You Live In My Heart

You live in my heart, like a parasite, you breathe in it, inhaling my precious oxygen, exhaling poisonous carbon dioxide. With you in me, I die slowly. The fact that I let you in even though it’s hurting me still baffles my mind. I try to distance myself because this is never right, but I am powerless against it.

You anchor your foundation deeply into the core and I can’t dig it out. It spreads rapidly and covers every inch of this heart; every cell now spells your name. The way you’re so beautiful, it damages me to think why I should fall this way, it damages me to not touching you, slowly but definitely. It damages me to see you, your eyes, the way they cast the light.

The way your eyes are beautiful.

You live in my heart, and I still breathe. I still say your name quietly when I sleep. You’re a nightmare that disguises itself as a sweet dream.

Wednesday 21 November 2012

Seconds

She caresses the scars on her right wrist slowly. The right wrist is where she cut herself so many times, because for everyone else, she is never right. Every moment, each and every single day, she goes from being sad to being angry to being hated by other people.

Life is worthless, she says. She has lost her hope a long time ago and she cannot stand living anymore. It is too hard, it is too demanding. Walking down the hallway with other people staring at her as if she is a deadly plague, an imminent disease. She wishes that she were a phantom, a ghost, something unseen.

Alone. Alone and misunderstood.

She pulls a gun out of her drawer, stolen from her dad. It is fine metal machinery, made to kill. Shiny and in this moment, it feels heavy. It weighs down on her hand like a hundred kilotons of plutonium. A dreadful moment but she is calm. The mouth of the gun is pointing towards her left side of the cranium. I choose this, she says.

A second, two seconds, three seconds, four seconds, five seconds, a sound is heard, six seconds, seven seconds, a thud is heard, eight seconds, nine seconds, ten seconds, end.

Tuesday 20 November 2012

The Time to Rock On

Stop dwelling on the past, focus on the present, prepare for the future.

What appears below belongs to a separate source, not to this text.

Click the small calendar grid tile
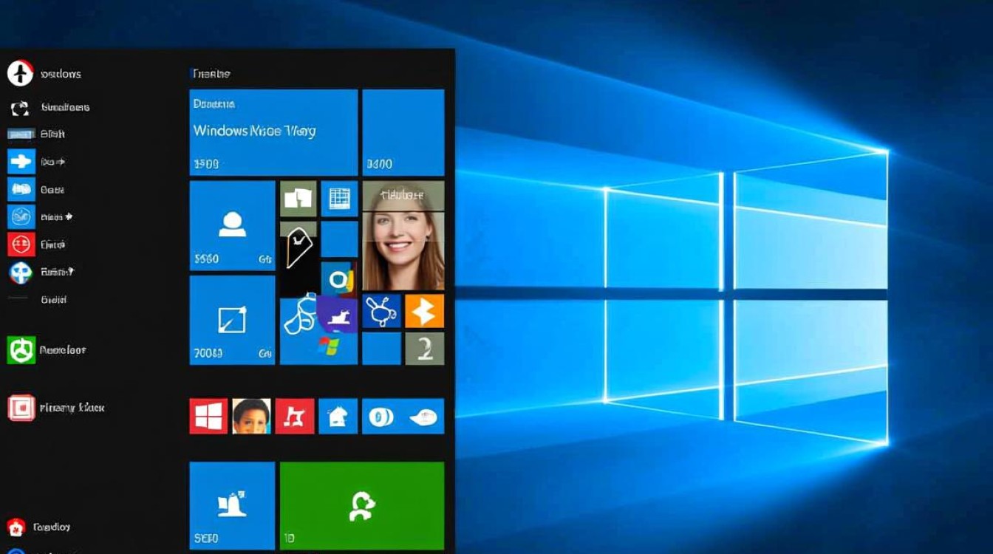 point(339,199)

That’s my motto now. I mean, it’s not good to stay on your past all the time. The past is another territory, and that territory taught us valuable things for the present and the future. That’s all we need from the past, experience. Why focus on the horrendous events or problems? They are now just petty issues.

It’s better to live in the present, think about what you should do, what you should not do. You will not finish anything if you think about your failures. If you keep trying and trying and trying, somehow your way to the victory will be illuminated. The present matters more, because you got to live and move on. Time will never wait and opportunities may go away if you keep waiting or because you are hesitant to cross the border into this very moment.

Now’s the right time to live your life.

To Say or Not To Say

I think one of the ways to be truly in peace is by stopping to put your own perspectives on other people. You should stop saying a person’s bad, that girl’s ugly, he’s a dickhead, she’s a whore, the lecturer is ruining your life… just stop yourself from saying sentences with dreadful contents that are directed towards someone else.

I mean, why do we have to do that? Because we’re angry at them? Maybe, but there’s so many other important things to do than to just ridicule other people. I don’t think we will ever be happy if we say things like that. Even one little thing can have a big effect on someone else, and at the same time, we don’t want other people to do the same to us.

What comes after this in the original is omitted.